We are not so naive as to say fraud doesn’t happen at all or that people who don’t truly need disability insurance have received it through deceptive means. But the Government Accountability Office has delved into this issue numerous times and found fraud has not been a major problem for the agency.

This kind of insinuation is harmful because it makes the process inevitably more stringent for the majority who do have legitimate disabilities who already must endure a lengthy and rigorous process in which the cards are often stacked against them. Doing so while they also try to stay afloat financially and cope with their illness is incredibly overwhelming.

For as long as the story was, it never seemed to address the difficulty of this process and how long it takes. While the reporter harped on the fact that 14million people receive disability benefits, there is no mention of the fact that just 40 percent of those who apply actually receive it – and that is usually only after years of applications, exams, hearings, etc.

The reporter calls SSDI a “deal” that people have “signed up for,” one in which they agree to essentially be poor to never have to work again. Of course, this statement assumes that these folks have a choice about whether to go on disability.

The reality is, most would return to work in a heartbeat if they could. Disability is not a program for people who don’t like work. It’s a lifeline for those who CAN’T work.

For all of the series’ critiques of those receiving disability benefits, the reporter never even attempts to scratch the surface of trying to answer the question of what would happen if all of those people receiving SSDI suddenly no longer did. What would be our costs then financially, socially, culturally, morally?

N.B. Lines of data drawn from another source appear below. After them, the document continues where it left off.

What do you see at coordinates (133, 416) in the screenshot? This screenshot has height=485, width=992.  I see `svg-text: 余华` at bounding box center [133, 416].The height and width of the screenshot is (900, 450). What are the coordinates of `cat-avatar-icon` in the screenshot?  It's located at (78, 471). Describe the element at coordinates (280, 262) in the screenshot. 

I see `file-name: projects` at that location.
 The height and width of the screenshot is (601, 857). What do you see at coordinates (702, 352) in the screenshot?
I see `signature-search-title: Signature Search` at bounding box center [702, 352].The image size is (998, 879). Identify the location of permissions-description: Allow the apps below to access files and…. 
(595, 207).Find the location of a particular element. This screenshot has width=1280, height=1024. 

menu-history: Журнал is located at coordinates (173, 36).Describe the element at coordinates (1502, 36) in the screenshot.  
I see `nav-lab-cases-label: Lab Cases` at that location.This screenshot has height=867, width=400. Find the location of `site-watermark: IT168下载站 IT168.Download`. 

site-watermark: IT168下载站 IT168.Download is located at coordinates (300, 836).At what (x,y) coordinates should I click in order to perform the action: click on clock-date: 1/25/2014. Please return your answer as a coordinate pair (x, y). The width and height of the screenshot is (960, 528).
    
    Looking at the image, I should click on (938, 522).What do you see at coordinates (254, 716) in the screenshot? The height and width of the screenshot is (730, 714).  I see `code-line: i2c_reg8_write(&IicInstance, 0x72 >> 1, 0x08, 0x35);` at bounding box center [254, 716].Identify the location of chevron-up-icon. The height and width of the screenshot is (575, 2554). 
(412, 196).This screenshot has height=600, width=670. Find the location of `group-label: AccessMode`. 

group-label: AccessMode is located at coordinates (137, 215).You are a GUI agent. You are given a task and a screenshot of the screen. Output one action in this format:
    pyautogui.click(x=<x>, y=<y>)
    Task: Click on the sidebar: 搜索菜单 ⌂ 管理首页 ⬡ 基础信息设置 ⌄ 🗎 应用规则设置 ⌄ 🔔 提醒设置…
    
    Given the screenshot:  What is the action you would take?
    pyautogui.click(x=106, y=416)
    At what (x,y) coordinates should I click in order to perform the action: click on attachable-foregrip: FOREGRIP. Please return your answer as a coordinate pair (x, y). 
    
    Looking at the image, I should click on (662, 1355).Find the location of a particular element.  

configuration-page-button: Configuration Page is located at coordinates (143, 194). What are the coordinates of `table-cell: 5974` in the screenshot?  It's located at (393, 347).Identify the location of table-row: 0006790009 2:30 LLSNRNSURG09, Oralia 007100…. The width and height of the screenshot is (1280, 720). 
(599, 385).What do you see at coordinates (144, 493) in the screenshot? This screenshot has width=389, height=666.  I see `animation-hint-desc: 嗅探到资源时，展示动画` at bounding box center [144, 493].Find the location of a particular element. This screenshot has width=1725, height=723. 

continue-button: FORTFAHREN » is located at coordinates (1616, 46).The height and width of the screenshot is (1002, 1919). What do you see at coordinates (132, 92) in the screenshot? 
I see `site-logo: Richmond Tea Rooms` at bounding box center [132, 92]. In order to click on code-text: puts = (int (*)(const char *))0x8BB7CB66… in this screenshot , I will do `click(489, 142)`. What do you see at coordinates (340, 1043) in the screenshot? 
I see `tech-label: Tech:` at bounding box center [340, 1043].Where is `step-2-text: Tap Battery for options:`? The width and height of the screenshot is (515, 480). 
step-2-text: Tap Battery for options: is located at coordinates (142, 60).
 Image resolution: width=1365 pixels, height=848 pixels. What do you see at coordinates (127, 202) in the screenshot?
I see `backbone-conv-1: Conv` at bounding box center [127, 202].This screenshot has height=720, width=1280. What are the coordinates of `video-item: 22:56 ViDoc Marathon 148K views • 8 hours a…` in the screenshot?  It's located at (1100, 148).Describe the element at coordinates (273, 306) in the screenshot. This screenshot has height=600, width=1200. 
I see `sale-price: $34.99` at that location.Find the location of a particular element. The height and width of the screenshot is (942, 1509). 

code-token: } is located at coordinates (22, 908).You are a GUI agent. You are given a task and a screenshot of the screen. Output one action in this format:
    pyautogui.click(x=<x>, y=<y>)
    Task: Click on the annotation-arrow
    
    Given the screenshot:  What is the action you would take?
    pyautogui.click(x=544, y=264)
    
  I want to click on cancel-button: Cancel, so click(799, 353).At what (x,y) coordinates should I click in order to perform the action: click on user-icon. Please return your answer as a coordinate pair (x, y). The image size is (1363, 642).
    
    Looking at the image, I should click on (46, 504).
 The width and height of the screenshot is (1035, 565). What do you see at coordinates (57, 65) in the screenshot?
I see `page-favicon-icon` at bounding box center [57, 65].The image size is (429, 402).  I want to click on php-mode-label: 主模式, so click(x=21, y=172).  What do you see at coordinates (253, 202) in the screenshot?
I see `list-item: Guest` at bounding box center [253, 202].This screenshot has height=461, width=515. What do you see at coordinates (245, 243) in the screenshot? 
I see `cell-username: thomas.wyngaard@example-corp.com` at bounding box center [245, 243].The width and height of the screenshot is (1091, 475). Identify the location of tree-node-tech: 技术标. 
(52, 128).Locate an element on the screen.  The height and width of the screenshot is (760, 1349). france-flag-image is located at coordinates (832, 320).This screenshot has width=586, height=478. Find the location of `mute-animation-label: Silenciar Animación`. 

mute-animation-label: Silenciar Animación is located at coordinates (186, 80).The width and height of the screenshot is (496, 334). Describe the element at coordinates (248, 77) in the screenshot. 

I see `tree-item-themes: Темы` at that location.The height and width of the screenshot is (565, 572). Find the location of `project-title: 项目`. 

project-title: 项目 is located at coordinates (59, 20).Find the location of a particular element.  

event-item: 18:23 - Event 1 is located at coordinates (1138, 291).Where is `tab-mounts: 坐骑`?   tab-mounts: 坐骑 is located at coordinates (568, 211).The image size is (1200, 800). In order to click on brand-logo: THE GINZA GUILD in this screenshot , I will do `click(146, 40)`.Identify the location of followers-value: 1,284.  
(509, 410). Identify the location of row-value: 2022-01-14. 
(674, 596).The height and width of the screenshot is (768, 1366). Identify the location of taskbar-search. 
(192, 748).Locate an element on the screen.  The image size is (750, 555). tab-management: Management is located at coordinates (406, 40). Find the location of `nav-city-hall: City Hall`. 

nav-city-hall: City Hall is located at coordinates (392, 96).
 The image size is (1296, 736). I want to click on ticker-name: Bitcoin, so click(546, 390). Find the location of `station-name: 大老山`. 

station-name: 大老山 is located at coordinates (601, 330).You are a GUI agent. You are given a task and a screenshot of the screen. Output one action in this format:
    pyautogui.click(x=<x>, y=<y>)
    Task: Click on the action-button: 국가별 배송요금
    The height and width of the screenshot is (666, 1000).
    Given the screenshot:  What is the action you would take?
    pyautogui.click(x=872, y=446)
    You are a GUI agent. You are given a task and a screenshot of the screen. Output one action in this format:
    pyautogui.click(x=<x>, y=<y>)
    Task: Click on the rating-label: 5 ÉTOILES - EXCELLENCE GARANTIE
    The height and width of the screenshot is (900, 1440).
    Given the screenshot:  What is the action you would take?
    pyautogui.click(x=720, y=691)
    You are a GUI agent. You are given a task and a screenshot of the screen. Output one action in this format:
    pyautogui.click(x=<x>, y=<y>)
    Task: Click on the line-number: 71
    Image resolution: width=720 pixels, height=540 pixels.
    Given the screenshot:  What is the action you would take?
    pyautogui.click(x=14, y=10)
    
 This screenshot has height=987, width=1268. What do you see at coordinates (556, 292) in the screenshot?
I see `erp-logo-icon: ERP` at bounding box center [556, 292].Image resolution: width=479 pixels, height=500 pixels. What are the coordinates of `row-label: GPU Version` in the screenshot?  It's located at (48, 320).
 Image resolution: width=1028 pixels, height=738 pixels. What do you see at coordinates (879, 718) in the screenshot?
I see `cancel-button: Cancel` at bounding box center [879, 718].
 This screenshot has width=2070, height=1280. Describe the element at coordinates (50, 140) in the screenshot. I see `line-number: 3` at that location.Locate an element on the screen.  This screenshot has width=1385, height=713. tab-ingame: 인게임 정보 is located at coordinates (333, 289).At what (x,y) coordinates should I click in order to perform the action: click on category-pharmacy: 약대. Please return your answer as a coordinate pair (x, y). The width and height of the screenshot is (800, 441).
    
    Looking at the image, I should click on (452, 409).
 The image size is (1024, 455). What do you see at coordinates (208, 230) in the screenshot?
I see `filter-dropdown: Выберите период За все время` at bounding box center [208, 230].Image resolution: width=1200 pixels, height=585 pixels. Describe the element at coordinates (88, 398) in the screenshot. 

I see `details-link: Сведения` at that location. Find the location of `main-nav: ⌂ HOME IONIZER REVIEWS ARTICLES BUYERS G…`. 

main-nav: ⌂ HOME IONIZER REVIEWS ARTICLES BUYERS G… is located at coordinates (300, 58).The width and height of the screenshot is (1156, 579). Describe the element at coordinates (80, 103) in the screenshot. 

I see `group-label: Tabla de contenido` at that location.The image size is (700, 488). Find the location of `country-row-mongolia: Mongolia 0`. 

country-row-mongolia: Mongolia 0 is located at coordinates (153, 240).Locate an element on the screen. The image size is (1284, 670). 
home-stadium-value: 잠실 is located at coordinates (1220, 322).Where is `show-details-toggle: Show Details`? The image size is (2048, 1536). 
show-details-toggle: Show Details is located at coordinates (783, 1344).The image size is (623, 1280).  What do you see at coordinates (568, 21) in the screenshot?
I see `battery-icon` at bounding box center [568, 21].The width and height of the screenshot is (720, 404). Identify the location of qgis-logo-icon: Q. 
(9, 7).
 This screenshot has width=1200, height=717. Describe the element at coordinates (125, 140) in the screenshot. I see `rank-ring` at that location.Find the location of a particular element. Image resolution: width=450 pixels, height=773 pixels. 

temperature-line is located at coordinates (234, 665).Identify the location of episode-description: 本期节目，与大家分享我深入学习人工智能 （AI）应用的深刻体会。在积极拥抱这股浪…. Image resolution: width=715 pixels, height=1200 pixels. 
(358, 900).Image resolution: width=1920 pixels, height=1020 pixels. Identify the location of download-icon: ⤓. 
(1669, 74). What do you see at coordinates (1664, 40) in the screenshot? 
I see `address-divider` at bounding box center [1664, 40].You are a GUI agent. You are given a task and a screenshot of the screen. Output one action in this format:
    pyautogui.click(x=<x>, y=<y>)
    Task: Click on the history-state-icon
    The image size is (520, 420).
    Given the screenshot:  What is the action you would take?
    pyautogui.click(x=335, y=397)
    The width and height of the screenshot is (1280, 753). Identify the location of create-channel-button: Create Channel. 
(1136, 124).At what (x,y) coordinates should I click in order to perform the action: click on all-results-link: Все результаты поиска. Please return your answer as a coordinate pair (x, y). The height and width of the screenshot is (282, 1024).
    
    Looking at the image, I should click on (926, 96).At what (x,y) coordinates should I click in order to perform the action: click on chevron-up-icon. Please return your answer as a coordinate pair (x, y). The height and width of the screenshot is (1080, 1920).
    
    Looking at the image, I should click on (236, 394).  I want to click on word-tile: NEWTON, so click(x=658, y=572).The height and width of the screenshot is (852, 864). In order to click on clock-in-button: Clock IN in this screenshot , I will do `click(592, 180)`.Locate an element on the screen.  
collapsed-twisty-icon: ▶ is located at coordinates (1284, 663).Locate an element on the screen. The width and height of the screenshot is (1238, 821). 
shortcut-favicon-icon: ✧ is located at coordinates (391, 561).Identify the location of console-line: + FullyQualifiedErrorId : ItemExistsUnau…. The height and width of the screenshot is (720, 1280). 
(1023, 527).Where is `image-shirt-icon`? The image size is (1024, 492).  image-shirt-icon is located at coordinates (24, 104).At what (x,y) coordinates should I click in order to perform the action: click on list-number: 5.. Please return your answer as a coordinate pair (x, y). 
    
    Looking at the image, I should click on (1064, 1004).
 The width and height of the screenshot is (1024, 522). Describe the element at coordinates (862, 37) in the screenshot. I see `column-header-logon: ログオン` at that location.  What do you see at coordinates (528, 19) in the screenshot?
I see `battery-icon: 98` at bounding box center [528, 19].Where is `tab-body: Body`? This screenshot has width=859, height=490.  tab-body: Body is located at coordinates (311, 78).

Neither does the reporter try to give the disabled population the benefit of the doubt. Rather than asking, “Why are so many people collecting benefits?” perhaps the reporter would have been better served to ask, “Why are so many people disabled?”

This would have in turn raised some important questions about things like the quality of our health care system, the safety of our workplaces and the the healthiness of our overall lifestyles. It would have prompted questions about the lack of preventative care, prenatal care and early intervention that might have made a difference in conditions that have since become severe enough to warrant disability payments.

When we start asking the right questions, we can finally begin to uncover real solutions.